=== QUESTIONS ===
a: Using the article on migrants below, decide whether each statement agrees with it: (i) In 2020, migrants worldwide sent a total of USD 702 billion home; (ii) remittances have twice the impact of international aid programmes; (iii) in 2015, migrants contributed over 9% of global GDP. Answer yes or no for each, quoting the words that decide it.
b: According to the article on migrants below, what percentage of the Nobel Prizes won by Americans between 1901 and 2021 went to immigrants?

=== SELECTED EXCERPT ===
* * * *

5 facts about migrants (and why the world needs migrants)

The world needs migrants. Migration isn’t just a product of global inequality—it’s the solution to it. 

Where income inequality squeezes the middle class, migration expands it. Migrants boost economies at both ends of their journeys and migration allows millions of people to not only change their geography, but their social class as well. 

To celebrate our migrants and the hard work that they do, here are 5 facts about migrants (and why the world needs them).

Remittances effectively redistribute wealth

In 2020, migrants worldwide sent a total of USD 702 billion home. Of that amount, USD 540 billion was sent to low and middle-income countries. Remittances sent by migrants have 3 times more impact than international aid programmes. In fact, funds sent home by migrant workers support about one in nine people globally.

Migrants create success

When migrants have the environment to prosper, they do exactly that. In 2018, over half of America’s ‘unicorns’ were founded by immigrants. And in 2020, immigrants were starting businesses in the USA at nearly double the rate of people born there. Between 1901 and 2021, 35% of the Nobel Prizes won by Americans were awarded to immigrants working in chemistry, medicine and physics.

Migrants boost the economy

The work that migrants do has a huge impact on the global economy. In 2015, migrants contributed over 9% (or USD 6.7 trillion) to the global gross domestic product (GDP). Had immigration to the United Kingdom and Germany ceased in 1990, both countries’ real GDP in 2014 would have been lower by GBP 175 billion and GBP 155 billion respectively.

* * * *

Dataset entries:

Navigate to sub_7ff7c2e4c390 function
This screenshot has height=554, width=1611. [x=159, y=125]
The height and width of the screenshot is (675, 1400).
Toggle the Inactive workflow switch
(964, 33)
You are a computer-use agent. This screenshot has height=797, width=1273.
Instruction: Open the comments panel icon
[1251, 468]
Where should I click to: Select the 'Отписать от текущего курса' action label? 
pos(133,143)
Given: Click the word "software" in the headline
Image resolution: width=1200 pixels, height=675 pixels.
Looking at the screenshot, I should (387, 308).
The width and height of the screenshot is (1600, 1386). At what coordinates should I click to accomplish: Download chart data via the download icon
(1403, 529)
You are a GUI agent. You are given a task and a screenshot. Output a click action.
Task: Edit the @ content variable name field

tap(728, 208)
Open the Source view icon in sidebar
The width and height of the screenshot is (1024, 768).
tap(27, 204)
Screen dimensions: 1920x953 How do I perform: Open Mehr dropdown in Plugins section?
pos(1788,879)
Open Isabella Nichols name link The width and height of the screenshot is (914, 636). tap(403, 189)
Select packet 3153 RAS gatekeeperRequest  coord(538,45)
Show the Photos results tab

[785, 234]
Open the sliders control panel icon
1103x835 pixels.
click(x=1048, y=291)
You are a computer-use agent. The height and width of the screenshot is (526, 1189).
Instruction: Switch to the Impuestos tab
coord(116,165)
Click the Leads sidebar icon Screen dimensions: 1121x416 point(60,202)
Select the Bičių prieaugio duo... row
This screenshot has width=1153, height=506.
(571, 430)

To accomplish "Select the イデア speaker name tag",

* * * *

=== SOLUTION SET ===
a:
(i) Yes: "In 2020, migrants worldwide sent a total of USD 702 billion home."
(ii) No: "Remittances sent by migrants have 3 times more impact than international aid programmes."
(iii) Yes: "In 2015, migrants contributed over 9% (or USD 6.7 trillion) to the global gross domestic product (GDP)."

b: 35%, awarded to immigrants working in chemistry, medicine and physics.